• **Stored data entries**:
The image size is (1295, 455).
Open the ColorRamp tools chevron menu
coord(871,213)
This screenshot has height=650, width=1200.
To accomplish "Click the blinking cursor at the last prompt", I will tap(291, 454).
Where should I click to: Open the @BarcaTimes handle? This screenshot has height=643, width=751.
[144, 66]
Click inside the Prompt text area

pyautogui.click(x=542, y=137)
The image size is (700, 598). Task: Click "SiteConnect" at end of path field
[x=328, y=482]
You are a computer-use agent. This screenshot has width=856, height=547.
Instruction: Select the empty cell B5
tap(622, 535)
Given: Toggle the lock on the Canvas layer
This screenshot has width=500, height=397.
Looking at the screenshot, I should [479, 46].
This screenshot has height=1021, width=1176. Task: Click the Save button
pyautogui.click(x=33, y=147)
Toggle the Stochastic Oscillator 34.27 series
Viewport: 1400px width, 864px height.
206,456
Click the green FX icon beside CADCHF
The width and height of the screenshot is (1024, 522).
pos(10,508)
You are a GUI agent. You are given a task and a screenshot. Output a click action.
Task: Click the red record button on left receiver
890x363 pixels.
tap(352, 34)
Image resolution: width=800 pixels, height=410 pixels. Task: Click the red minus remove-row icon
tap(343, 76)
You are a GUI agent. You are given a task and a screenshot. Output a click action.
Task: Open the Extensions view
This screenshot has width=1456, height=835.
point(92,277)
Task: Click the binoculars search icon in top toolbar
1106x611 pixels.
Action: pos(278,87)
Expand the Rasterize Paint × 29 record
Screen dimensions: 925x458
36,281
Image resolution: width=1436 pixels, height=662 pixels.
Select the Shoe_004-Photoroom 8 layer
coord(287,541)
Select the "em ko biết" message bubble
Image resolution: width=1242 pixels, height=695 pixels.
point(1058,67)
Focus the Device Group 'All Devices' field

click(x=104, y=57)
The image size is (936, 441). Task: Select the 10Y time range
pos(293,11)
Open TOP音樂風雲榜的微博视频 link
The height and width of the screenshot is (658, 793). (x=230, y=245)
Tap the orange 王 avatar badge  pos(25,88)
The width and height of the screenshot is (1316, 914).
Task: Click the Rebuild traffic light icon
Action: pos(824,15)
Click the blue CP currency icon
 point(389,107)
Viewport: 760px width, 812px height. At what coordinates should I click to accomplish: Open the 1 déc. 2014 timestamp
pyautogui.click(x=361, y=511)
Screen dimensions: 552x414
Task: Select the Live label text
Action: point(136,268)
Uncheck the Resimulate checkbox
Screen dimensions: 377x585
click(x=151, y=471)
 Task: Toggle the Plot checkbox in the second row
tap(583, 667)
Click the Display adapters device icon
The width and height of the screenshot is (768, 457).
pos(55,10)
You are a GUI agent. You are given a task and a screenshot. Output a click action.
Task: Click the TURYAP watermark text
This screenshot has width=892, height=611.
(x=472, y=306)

• **GOAL OF THE EXERCISE**: In the entries above, find the line with "Where should I" and the line with "Given: Toggle the lock on the Canvas layer", then restate word for word both of them and every line between, with nothing more.

• **RESULT OF THIS EXERCISE**:
Where should I click to: Open the @BarcaTimes handle? This screenshot has height=643, width=751.
[144, 66]
Click inside the Prompt text area

pyautogui.click(x=542, y=137)
The image size is (700, 598). Task: Click "SiteConnect" at end of path field
[x=328, y=482]
You are a computer-use agent. This screenshot has width=856, height=547.
Instruction: Select the empty cell B5
tap(622, 535)
Given: Toggle the lock on the Canvas layer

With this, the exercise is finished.